'''
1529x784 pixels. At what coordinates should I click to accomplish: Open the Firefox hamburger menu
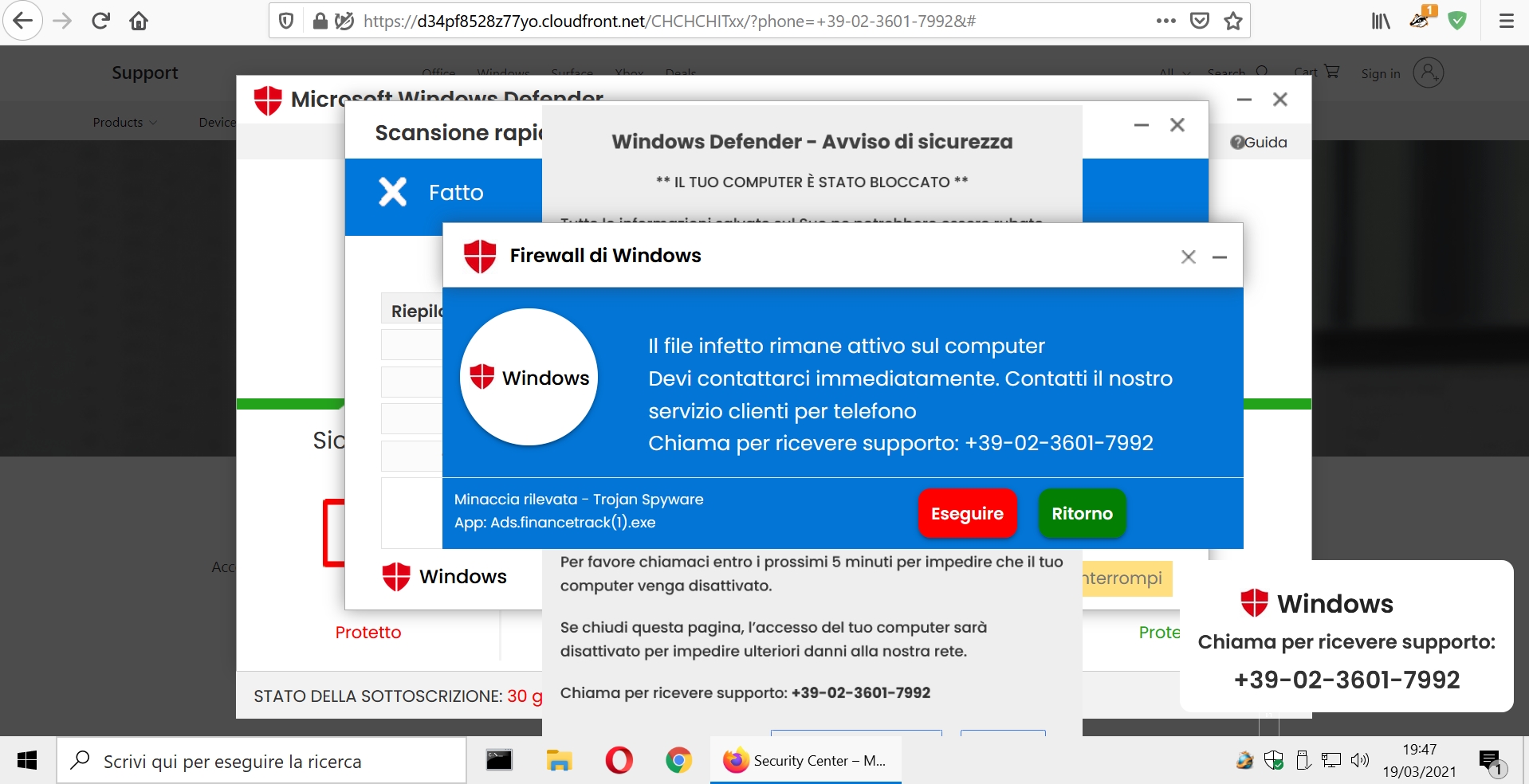pos(1506,21)
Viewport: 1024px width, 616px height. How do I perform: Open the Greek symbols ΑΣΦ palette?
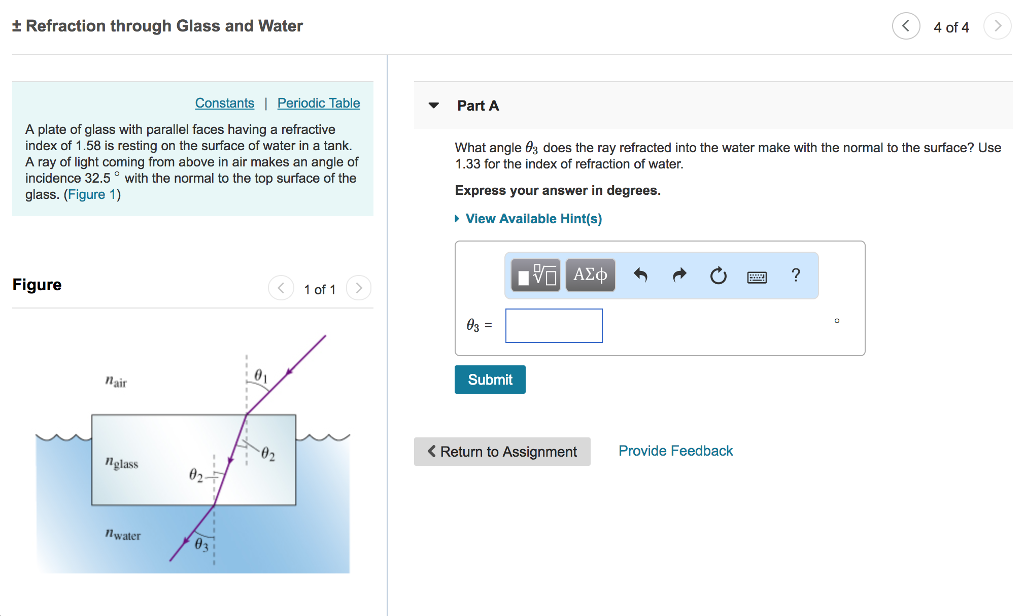(589, 275)
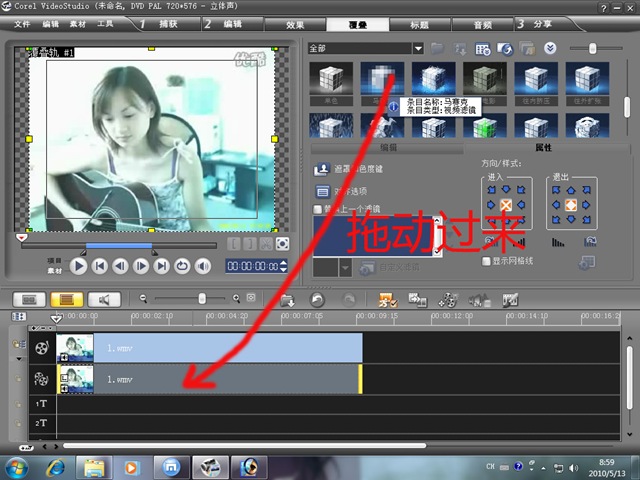Switch to Timeline view

[x=66, y=299]
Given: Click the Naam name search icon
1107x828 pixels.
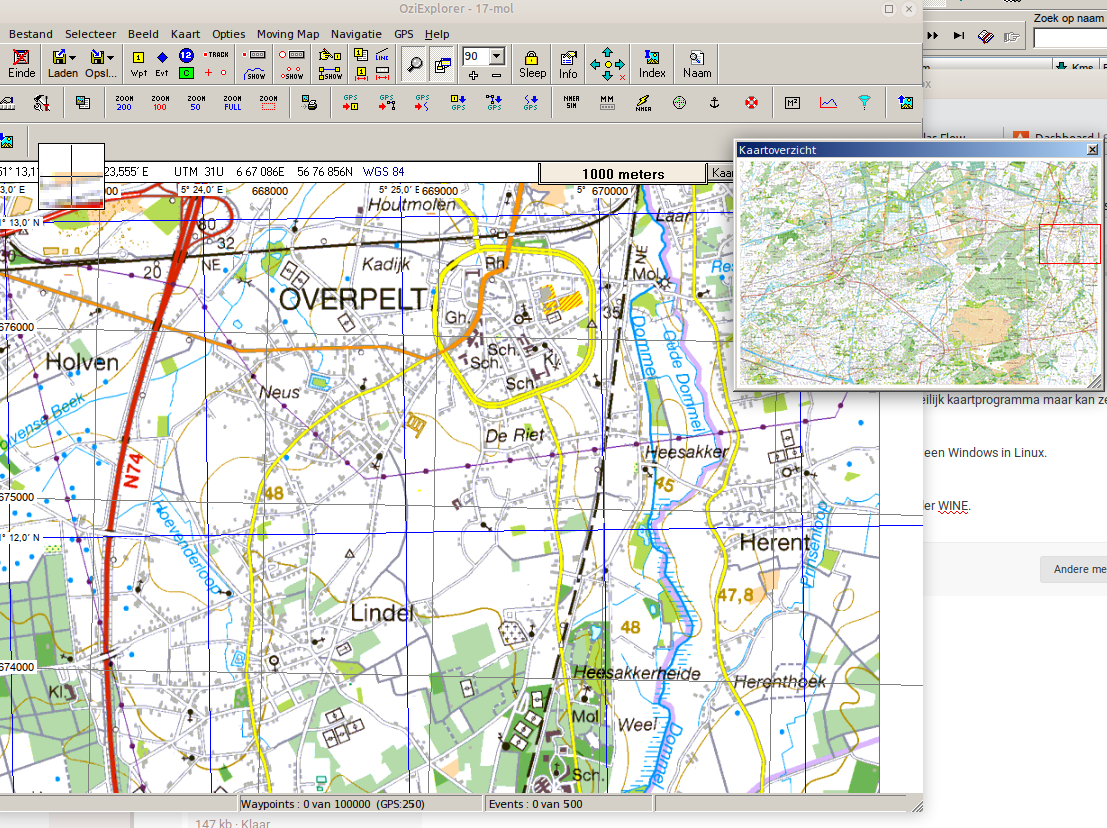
'''
Exercise prompt: Generate a word-for-word copy of the preceding records, excluding all pictures.

Task response:
1529x784 pixels. At what coordinates should I click to accomplish: Open the Firefox hamburger menu
pos(1506,21)
Viewport: 1024px width, 616px height. How do I perform: Open the Greek symbols ΑΣΦ palette?
(589, 275)
Switch to Timeline view

[x=66, y=299]
Given: Click the Naam name search icon
1107x828 pixels.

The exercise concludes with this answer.